Here, the analysis device 10 determines a plurality of pipelines as candidates in a similar manner. For example, the analysis device 10 may determine a predetermined number of pipelines as candidates in the descending order of prediction accuracies in the final step (for example step 4), or all pipelines with a prediction accuracy above a threshold value in the final step may be selected as candidates. The method for determining pipeline candidates described above is exemplary, and the analysis device 10 may determine the pipelines in any other way.

[Processing for Determining Pipeline]

The processing for finally determining a pipeline among the pipeline candidates will be described. At the time point, pipeline candidates have been determined as shown in FIG. 6. FIG. 6 is a diagram for illustrating exemplary pipeline candidates.
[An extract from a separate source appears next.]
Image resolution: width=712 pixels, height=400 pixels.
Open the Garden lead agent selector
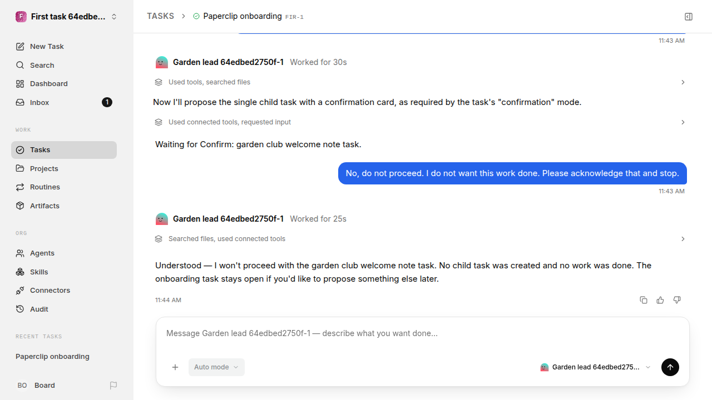click(x=596, y=367)
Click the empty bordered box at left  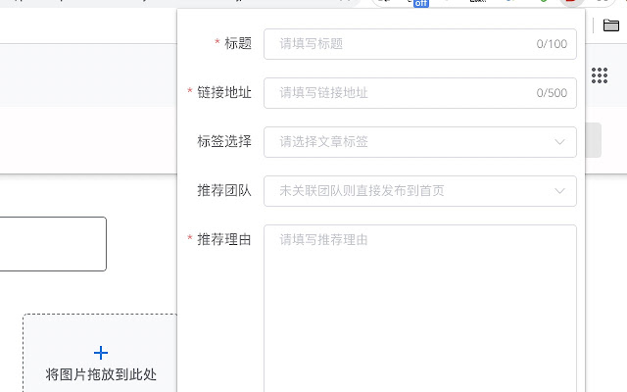coord(53,244)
For example, a pipeline PL1 includes a series of processing steps such as missing value imputation by mod, normalization by standardization, feature selection by analysis of variance, and label prediction by the predictor B. A pipeline PL2 includes a series of processing steps such as missing value imputation by median, normalization by standardization, feature selection by L1 normalization, and label prediction by the predictor A. A pipeline PL3 includes a series of processing steps such as missing value imputation by median, normalization by maximum-minimum, feature selection by decision tree, and label prediction by the predictor C.

The algorithm of the predictor A is Logistic Regression. The algorithm of the predictor B is Random Forest. The algorithm of the predictor C is K Nearest Neighbors. Among these algorithms, K Nearest Neighbors is an algorithm for neighborhood search.
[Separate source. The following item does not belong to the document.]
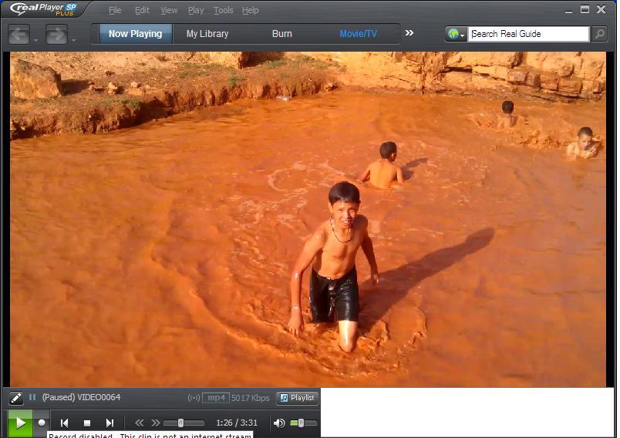Viewport: 620px width, 438px height.
Task: Open the back button history dropdown arrow
Action: point(36,39)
FIG. 8 is a diagram for illustrating how a pipeline is determined when semi-supervised learning is performed. Here, it is assumed that data with no correct answers is provided separately from the learning data 20. The learning data 20 is data with correct answers. The data with correct answers and the data with no correct answers are put together as TD. A pipeline candidate is designated by PL.
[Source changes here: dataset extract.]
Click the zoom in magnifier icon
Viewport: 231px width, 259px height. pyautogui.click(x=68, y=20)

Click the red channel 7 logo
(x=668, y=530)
Here, the generating unit 154 generates data with pseudo-correct answers by labeling unlabeled data with no correct answers on the basis of labeled data with correct answers using a plurality of prediction models for predicting a label from data and built in a plurality of building procedures different from one another.

Specifically, the generating unit 154 performs self-training or label spreading for each of the pipelines included in the pipeline candidates PL and labels the data with no correct answers. When the algorithm of the predictor is neighborhood search, the generating unit 154 performs label spreading. Meanwhile, when the algorithm of the predictor is not neighborhood search, the generating unit 154 performs self-training.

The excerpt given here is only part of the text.